Firstly, I must acknowledge and thank my friend Russell for putting this page together. This page (his really - I just borrowed it) documents some of the things that I have been doing to combat
SPAM in my inbox. Hopefully some of these things become useful to other
people.
My email signature
You're probably visiting this page for the first time if you got an email
from me, and wondered what that cryptic thing at the bottom of it was. Allow
me to explain... (if you're looking for cunning anti-spam measures, scroll
down a bit)
echo http://matthew.jesuits.net/spam/ | sed 's,t/.*,t,;P;s,.*//,,;s,\.,@,;'
This line of near-gibberish is a bash (a type of Unix command line shell)
command. It will probably work in a host of other shells, including the most
basic sh
. First, a bit about Unix "pipes". That bar
that you see near the middle there (just before the sed
) is
called a pipe, and essentially connects the two programmes together. The
output of the first command becomes the input of the second. Let's break it
down a bit.
echo http://
matthew.jesuits.
net/spam/
echo
is described in its (GNU) manual page like so: echo -
display a line of text
(the FreeBSD manual page says echo -- write
arguments to the standard output
). Yup, that is all it does... puts text
onto the "standard output" (normally, the standard output for a
programme is the terminal that you are typing the commands into, and
"arguments" are the bits on the command line after the command
name, in this case "http://matthew.jesuits.net/spam/" is the only
argument to the echo command). Executing the above command would produce the
output:
http://
matthew.jesuits.
net/spam/
echo
is
useful for creating some basic input for other programmes. In this example,
we create some input for the sed
programme, described in the
FreeBSD man page as sed -- stream editor
(the GNU sed man page has a
useless description). echo
's standard output is connected with
sed
's standard input by the shell, because of the pipe we put
in there.
OK, so, now comes the hard bit... what does that gibberish after the
sed
do?
sed 's,t/.*,t,;P;s,.*//,,;s,\.,@,;'
sed
edits streams.
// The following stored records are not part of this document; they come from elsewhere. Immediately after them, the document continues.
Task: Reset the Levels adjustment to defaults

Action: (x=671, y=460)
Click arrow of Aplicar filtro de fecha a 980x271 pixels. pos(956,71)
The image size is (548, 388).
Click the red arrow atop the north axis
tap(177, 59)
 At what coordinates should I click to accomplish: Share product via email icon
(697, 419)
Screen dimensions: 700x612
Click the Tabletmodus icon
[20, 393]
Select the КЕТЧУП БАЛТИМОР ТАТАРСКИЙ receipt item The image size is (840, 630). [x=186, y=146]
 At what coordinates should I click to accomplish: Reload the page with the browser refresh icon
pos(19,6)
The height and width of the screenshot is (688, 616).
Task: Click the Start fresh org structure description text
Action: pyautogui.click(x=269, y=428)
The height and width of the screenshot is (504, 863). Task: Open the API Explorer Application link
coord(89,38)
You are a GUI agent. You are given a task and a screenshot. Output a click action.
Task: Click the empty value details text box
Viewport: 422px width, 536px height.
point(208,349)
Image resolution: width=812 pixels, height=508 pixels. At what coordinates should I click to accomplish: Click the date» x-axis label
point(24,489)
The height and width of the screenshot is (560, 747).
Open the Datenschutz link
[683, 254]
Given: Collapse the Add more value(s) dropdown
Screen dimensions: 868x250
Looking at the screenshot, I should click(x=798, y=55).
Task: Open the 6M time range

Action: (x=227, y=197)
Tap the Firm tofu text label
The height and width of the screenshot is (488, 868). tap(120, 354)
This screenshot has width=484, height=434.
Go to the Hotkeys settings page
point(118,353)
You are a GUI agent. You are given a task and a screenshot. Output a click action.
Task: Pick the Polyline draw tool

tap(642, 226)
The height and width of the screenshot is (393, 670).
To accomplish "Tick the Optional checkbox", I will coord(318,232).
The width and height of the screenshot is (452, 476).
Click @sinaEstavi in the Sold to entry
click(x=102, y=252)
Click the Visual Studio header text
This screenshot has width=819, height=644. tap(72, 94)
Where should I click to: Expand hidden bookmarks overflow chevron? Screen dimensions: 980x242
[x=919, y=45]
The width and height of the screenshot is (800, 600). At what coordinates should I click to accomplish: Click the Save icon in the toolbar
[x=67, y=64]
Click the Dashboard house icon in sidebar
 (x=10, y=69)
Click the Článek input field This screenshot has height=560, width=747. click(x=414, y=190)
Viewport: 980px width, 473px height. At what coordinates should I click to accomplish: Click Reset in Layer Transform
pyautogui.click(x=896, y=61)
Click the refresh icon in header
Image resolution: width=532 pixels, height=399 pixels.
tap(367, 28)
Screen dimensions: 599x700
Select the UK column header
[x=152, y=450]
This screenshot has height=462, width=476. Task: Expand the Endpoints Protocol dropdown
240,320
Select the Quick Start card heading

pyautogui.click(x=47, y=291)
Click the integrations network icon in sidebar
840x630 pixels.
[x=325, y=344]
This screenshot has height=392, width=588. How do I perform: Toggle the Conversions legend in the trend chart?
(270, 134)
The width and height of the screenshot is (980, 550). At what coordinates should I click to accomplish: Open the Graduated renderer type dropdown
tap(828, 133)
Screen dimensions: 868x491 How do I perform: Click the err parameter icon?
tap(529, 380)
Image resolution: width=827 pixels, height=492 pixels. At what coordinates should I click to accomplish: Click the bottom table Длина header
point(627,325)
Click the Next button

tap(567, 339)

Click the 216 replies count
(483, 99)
Anything flowing through pipes can be
thought of as a stream. sed
takes as its main argument a list
of instructions. Can you spot the semi-colons in there? Those are the breaks
between the instructions. OK, so lets break this down into a more readable
form:
s,t/.*,t,;
P;
s,.*//,,;
s,\.,@,;
The first letter of the line signifies the sed
instruction
that we are going to use. In this case, they are all the "s"
("substitute") instruction, except for one, the "P"
(print) instruction. The manual has this to say about the format of the s
instruction:
s/regular expression/replacement/flags
A regular expression is just a set of characters which "match" another
set of characters. I'll get to that just now. As you can see, I'm using a
comma instead of a slash after the "s" (and at all the other points where a
slash is needed). Almost any character can be used...
I chose a comma because it was not used anywhere else in the regular
expression or the replacement.
So, lets examine the three regular expressions, and their replacements,
one by one...
s,t/.*,t,;
Here, the regular expression is t/.*
. A dot in a
regular expression has a special meaning. It means "match any
character". The asterisk after it means "zero or more of the
preceding thing". So, what this regular expression means is "a t,
followed by a slash, followed by zero or more of any character. This will match the
t/spam/
at the end of the URL. The replacement (thats the
part between the second and the third commas) is "t". So, replace the
t/spam/
with t
, leaving us with
http://
matthew.jesuits.
net
At this point, the P
instruction is used, which prints out
what is remaining in "pattern space". ie, print out my web site
address, http://matthew.jesuits.
net
s,.*//,,;
Here, we replace zero or more of anything followed by two slashes with
nothing (there is nothing between the second and third commas). This leaves
us with matthew.jesuits.
net
s,\.,@,;
This last instruction is very simple. As I said just now, the "." matches
any character. We can "escape" this, to match only a "." by preceding it
with a backslash (\). So, the regular expression says "match a dot", and the
instruction says "replace a dot with an at sign". sed
only matches
the first instance of the regular expression in the string. In other words,
only the first dot will be replaced with an at sign, leaving my email
address. This is what remains in "pattern space", and is
automatically printed out by sed
. Voila!
If you've followed this far, and aren't confused, I get to be proud of
myself :) And, since you've just decoded my web site address and my email
address (from the mail that you got from me :P), drop me a line, and let me
know what you think of this explanation. Feedback good. (And I promise to pass it onto Russell who deserves all the credit for this in the first place!)
Anti-Spam measures
This section is very much work-in-progress... I'll get there eventually.
I employ a few anti-spam measures both on my website, and in my
communications with people, and, of course have a spam-filter protecting my
inbox.
- Never publishing email address
- I never publish my email addresses, where possible.
- Makes use of Google's Spam functions
- Google offers great detection and filtering of Spam messages even before they reach my inbox.
- SpamAssassin
- SpamAssassin is a mail filter
which helps to identify spam that gets into my mail box on my computer.